■ **To do**
Please pick out and copy every line in the material below that contains the string "Open".

--- START ---

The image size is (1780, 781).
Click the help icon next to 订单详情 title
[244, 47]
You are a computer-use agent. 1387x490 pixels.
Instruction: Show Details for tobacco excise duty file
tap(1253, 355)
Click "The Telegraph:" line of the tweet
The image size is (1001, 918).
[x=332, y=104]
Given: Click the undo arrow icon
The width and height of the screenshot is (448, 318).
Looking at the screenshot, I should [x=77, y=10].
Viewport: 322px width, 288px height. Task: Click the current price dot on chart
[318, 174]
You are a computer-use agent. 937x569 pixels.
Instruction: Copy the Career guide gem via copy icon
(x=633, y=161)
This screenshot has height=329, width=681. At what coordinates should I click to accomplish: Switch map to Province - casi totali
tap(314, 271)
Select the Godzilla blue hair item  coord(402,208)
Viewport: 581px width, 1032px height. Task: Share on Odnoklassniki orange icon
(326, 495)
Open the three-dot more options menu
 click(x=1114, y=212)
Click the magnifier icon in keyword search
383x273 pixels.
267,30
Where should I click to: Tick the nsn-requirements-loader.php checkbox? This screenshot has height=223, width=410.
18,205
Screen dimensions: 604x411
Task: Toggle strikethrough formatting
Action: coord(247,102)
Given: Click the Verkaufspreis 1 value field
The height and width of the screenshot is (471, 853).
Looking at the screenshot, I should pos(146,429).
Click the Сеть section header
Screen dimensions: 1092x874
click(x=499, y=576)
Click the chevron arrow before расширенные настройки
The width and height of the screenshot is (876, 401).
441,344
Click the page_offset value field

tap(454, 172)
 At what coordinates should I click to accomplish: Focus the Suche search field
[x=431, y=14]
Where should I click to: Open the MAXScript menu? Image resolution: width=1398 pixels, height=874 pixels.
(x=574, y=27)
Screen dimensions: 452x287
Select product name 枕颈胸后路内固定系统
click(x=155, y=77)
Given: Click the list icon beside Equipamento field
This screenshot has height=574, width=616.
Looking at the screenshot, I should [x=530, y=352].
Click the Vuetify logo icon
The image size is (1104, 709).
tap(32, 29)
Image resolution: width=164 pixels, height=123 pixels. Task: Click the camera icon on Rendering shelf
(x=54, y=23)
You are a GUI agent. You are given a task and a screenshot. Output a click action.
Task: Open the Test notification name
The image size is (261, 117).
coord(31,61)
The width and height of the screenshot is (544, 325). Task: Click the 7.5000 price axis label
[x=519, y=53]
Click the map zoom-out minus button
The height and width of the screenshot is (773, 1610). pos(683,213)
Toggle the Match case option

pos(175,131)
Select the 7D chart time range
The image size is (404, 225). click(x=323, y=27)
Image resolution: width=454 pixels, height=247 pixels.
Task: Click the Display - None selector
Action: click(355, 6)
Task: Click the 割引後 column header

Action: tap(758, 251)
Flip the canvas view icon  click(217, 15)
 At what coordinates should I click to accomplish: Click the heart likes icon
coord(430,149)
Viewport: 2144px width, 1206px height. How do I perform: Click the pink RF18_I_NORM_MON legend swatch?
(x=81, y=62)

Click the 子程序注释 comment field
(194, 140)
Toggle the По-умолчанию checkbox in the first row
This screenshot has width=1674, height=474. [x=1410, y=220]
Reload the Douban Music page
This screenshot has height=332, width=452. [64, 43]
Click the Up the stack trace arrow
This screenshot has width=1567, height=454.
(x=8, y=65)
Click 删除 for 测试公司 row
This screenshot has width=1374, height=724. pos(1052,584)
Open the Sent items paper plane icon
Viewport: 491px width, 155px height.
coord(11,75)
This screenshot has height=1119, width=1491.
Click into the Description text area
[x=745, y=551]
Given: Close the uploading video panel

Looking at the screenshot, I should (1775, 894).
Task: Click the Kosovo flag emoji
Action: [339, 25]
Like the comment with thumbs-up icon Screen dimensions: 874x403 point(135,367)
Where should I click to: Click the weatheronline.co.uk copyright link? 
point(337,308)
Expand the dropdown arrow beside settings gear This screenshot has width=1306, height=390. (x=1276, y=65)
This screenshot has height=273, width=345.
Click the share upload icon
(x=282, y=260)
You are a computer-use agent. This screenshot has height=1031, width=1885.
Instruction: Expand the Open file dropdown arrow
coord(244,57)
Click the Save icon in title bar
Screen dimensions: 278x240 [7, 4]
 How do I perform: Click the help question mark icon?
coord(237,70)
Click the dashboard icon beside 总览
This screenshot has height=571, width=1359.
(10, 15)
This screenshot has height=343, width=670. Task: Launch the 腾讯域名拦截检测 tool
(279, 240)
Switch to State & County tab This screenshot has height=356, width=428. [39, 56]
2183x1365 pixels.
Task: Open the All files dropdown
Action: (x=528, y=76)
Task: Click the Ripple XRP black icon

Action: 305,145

--- END ---

■ **The result**
Open the three-dot more options menu
Where should I click to: Open the MAXScript menu? Image resolution: width=1398 pixels, height=874 pixels.
Task: Open the Test notification name
Open the Sent items paper plane icon
Instruction: Expand the Open file dropdown arrow
Task: Open the All files dropdown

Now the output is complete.